Views of US Continue to Improve in 2011 BBC Country Rating Poll
Views of the US continued their overall improvement in 2011, according to the annual BBC World Service Country Rating
Poll of 27 countries around the world.
Of the countries surveyed, 18 hold predominantly positive views of the US, seven hold negative views and two are
divided. On averagei, 49 per cent of people have positive views of US influence in the world—up four points from
2010—and 31 per cent hold negative views. The poll, conducted by GlobeScan/PIPA, asked a total of 28,619 people to rate
the influence in the world of 16 major nations, plus the European Union.
In 2007 a slight majority (54%) had a negative view of the United States and only close to three in ten (28%) had a
positive view; America was among the countries with the lowest ratings. Views began to rise in 2008, with positive views
rising to 32% on average, and now the USA is in a middle tier position, ranking substantially higher than China.
A country that showed even greater improvement this year was Brazil. Positive views of Brazil‘s influence jumped from 40
to 49 per cent on average over the previous year, with negative views dropping to just 20 per cent. Views of Brazil are
now predominantly positive in all but two of the countries polled (Germany and China).

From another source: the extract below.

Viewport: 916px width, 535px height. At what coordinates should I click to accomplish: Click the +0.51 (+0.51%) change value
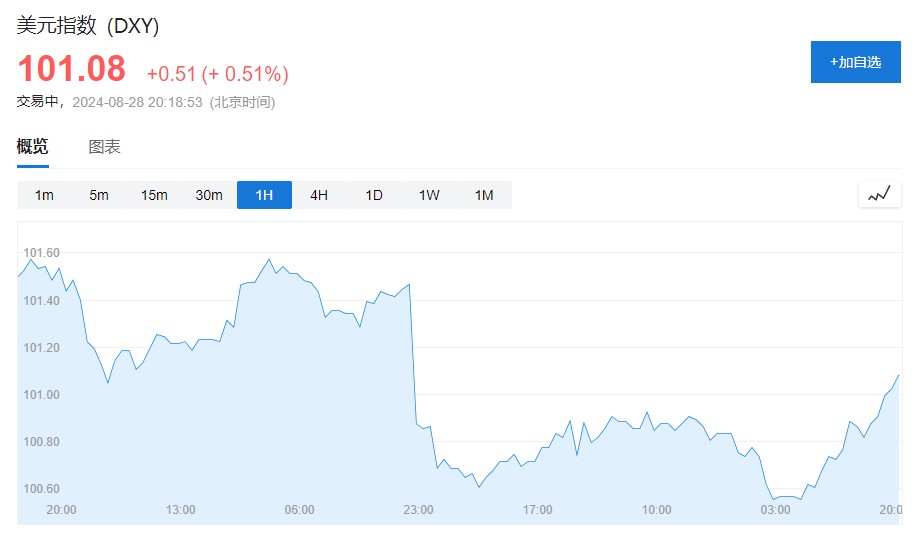(x=217, y=74)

In the year when South Africa hosted the World Cup, the proportion positively rating its influence in the world rose
significantly, from 35 to 42 per cent. Germany was again the most positively viewed nation, with 62 per cent rating its
influence as positive (up 3 points).
Overall, positive ratings increased of 13 of the 16 nations rated. These also included the United Kingdom, whose
positive ratings rose five points to 58 per cent, making it, for the first time, the second most positively rated
country. This upwards movement for many countries counters a downward movement found in 2010, but also, in most cases,
surpasses the levels found in earlier years.
In marked contrast, the three most negatively viewed countries saw their average ratings go from bad to worse, including
Iran (59% negative, up 3 points since 2010), North Korea (55%, up 6 points), and Pakistan (56%, up 5 points). There was
a significant increase in negative views of Iran in key Western countries including the United Kingdom (up 20 points),
Canada (up 19 points), the USA (up 18 points), and Australia (up 15 points). However, Israel, for many years among the
least positively viewed nations, bucked this trend, keeping its negative ratings at 49 per cent and showing a slight
lift in positive ratings from 19 to 21 per cent.
The BBC World Service Country Rating Poll has been tracking opinions about country influence in the world since 2005.
The latest results are based on 28,619 in-home or telephone interviews conducted across a total of 27 countries by the
international polling firm GlobeScan, together with the Program on International Policy Attitudes (PIPA) at the
University of Maryland. GlobeScan coordinated fieldwork between December 2, 2010 and February 4, 2011.
There seems to be a consolidation of the “Obama effect” here, notes Steven Kull, Director of PIPA at the University of
Maryland, which worked on the poll together with GlobeScan.